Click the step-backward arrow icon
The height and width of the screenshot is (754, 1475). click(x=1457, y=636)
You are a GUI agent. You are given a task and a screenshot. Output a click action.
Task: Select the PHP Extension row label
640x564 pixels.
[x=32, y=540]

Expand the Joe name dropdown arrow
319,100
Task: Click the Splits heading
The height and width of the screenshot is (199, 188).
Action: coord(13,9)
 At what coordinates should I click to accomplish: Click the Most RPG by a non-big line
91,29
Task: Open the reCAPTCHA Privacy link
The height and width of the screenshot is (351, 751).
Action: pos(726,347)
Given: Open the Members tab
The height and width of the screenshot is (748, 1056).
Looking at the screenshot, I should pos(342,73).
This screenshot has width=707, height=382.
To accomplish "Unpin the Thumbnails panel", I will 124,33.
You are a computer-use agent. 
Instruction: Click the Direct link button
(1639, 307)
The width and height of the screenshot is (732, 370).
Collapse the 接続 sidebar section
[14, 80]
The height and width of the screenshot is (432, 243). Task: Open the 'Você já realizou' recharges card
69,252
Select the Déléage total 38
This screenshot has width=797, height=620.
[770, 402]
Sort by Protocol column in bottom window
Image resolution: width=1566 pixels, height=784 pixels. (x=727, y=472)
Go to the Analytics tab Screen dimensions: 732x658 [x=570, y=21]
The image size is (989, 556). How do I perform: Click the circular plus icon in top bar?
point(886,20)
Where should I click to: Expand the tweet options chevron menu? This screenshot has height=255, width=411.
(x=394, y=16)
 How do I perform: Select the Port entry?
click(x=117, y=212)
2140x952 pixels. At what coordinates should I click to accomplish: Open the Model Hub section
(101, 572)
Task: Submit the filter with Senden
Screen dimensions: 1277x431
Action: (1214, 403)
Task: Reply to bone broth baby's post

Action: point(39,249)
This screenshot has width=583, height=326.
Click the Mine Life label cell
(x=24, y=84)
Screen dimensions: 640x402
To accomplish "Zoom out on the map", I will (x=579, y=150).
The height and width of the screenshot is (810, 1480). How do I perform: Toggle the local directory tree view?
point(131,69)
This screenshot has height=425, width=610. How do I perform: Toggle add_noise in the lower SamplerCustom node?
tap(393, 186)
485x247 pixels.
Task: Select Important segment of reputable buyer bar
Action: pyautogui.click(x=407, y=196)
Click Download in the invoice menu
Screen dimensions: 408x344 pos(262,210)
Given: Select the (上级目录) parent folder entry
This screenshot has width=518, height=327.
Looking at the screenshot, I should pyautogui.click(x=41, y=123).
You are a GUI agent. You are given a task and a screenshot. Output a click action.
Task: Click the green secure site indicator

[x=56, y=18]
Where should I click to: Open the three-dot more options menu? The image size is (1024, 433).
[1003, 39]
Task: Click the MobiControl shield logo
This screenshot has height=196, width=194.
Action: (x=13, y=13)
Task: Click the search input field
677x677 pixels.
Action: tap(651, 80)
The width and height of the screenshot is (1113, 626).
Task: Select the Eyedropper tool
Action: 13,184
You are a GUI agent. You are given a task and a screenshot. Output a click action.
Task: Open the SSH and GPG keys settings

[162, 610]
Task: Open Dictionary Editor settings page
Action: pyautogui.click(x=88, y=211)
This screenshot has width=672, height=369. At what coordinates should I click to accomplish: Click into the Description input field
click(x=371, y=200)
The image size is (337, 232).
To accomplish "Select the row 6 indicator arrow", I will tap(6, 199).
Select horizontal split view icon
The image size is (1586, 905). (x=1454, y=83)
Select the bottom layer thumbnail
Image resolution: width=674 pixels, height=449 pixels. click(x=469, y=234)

#### Set exercise
Present every line of the listing above as a numbered list, leaving out the blank lines.

#### Solution below
1. Click the step-backward arrow icon
2. The height and width of the screenshot is (754, 1475). click(x=1457, y=636)
3. You are a GUI agent. You are given a task and a screenshot. Output a click action.
4. Task: Select the PHP Extension row label
5. 640x564 pixels.
6. [x=32, y=540]
7. Expand the Joe name dropdown arrow
8. 319,100
9. Task: Click the Splits heading
10. The height and width of the screenshot is (199, 188).
11. Action: coord(13,9)
12.  At what coordinates should I click to accomplish: Click the Most RPG by a non-big line
13. 91,29
14. Task: Open the reCAPTCHA Privacy link
15. The height and width of the screenshot is (351, 751).
16. Action: pos(726,347)
17. Given: Open the Members tab
18. The height and width of the screenshot is (748, 1056).
19. Looking at the screenshot, I should pos(342,73).
20. This screenshot has width=707, height=382.
21. To accomplish "Unpin the Thumbnails panel", I will 124,33.
22. You are a computer-use agent. 
23. Instruction: Click the Direct link button
24. (1639, 307)
25. The width and height of the screenshot is (732, 370).
26. Collapse the 接続 sidebar section
27. [14, 80]
28. The height and width of the screenshot is (432, 243). Task: Open the 'Você já realizou' recharges card
29. 69,252
30. Select the Déléage total 38
31. This screenshot has width=797, height=620.
32. [770, 402]
33. Sort by Protocol column in bottom window
34. Image resolution: width=1566 pixels, height=784 pixels. (x=727, y=472)
35. Go to the Analytics tab Screen dimensions: 732x658 [x=570, y=21]
36. The image size is (989, 556). How do I perform: Click the circular plus icon in top bar?
37. point(886,20)
38. Where should I click to: Expand the tweet options chevron menu? This screenshot has height=255, width=411.
39. (x=394, y=16)
40.  How do I perform: Select the Port entry?
41. click(x=117, y=212)
42. 2140x952 pixels. At what coordinates should I click to accomplish: Open the Model Hub section
43. (101, 572)
44. Task: Submit the filter with Senden
45. Screen dimensions: 1277x431
46. Action: (1214, 403)
47. Task: Reply to bone broth baby's post
48. Action: point(39,249)
49. This screenshot has width=583, height=326.
50. Click the Mine Life label cell
51. (x=24, y=84)
52. Screen dimensions: 640x402
53. To accomplish "Zoom out on the map", I will (x=579, y=150).
54. The height and width of the screenshot is (810, 1480). How do I perform: Toggle the local directory tree view?
55. point(131,69)
56. This screenshot has height=425, width=610. How do I perform: Toggle add_noise in the lower SamplerCustom node?
57. tap(393, 186)
58. 485x247 pixels.
59. Task: Select Important segment of reputable buyer bar
60. Action: pyautogui.click(x=407, y=196)
61. Click Download in the invoice menu
62. Screen dimensions: 408x344 pos(262,210)
63. Given: Select the (上级目录) parent folder entry
64. This screenshot has width=518, height=327.
65. Looking at the screenshot, I should pyautogui.click(x=41, y=123).
66. You are a GUI agent. You are given a task and a screenshot. Output a click action.
67. Task: Click the green secure site indicator
68. [x=56, y=18]
69. Where should I click to: Open the three-dot more options menu? The image size is (1024, 433).
70. [1003, 39]
71. Task: Click the MobiControl shield logo
72. This screenshot has height=196, width=194.
73. Action: (x=13, y=13)
74. Task: Click the search input field
75. 677x677 pixels.
76. Action: tap(651, 80)
77. The width and height of the screenshot is (1113, 626).
78. Task: Select the Eyedropper tool
79. Action: 13,184
80. You are a GUI agent. You are given a task and a screenshot. Output a click action.
81. Task: Open the SSH and GPG keys settings
82. [162, 610]
83. Task: Open Dictionary Editor settings page
84. Action: pyautogui.click(x=88, y=211)
85. This screenshot has width=672, height=369. At what coordinates should I click to accomplish: Click into the Description input field
86. click(x=371, y=200)
87. The image size is (337, 232).
88. To accomplish "Select the row 6 indicator arrow", I will tap(6, 199).
89. Select horizontal split view icon
90. The image size is (1586, 905). (x=1454, y=83)
91. Select the bottom layer thumbnail
92. Image resolution: width=674 pixels, height=449 pixels. click(x=469, y=234)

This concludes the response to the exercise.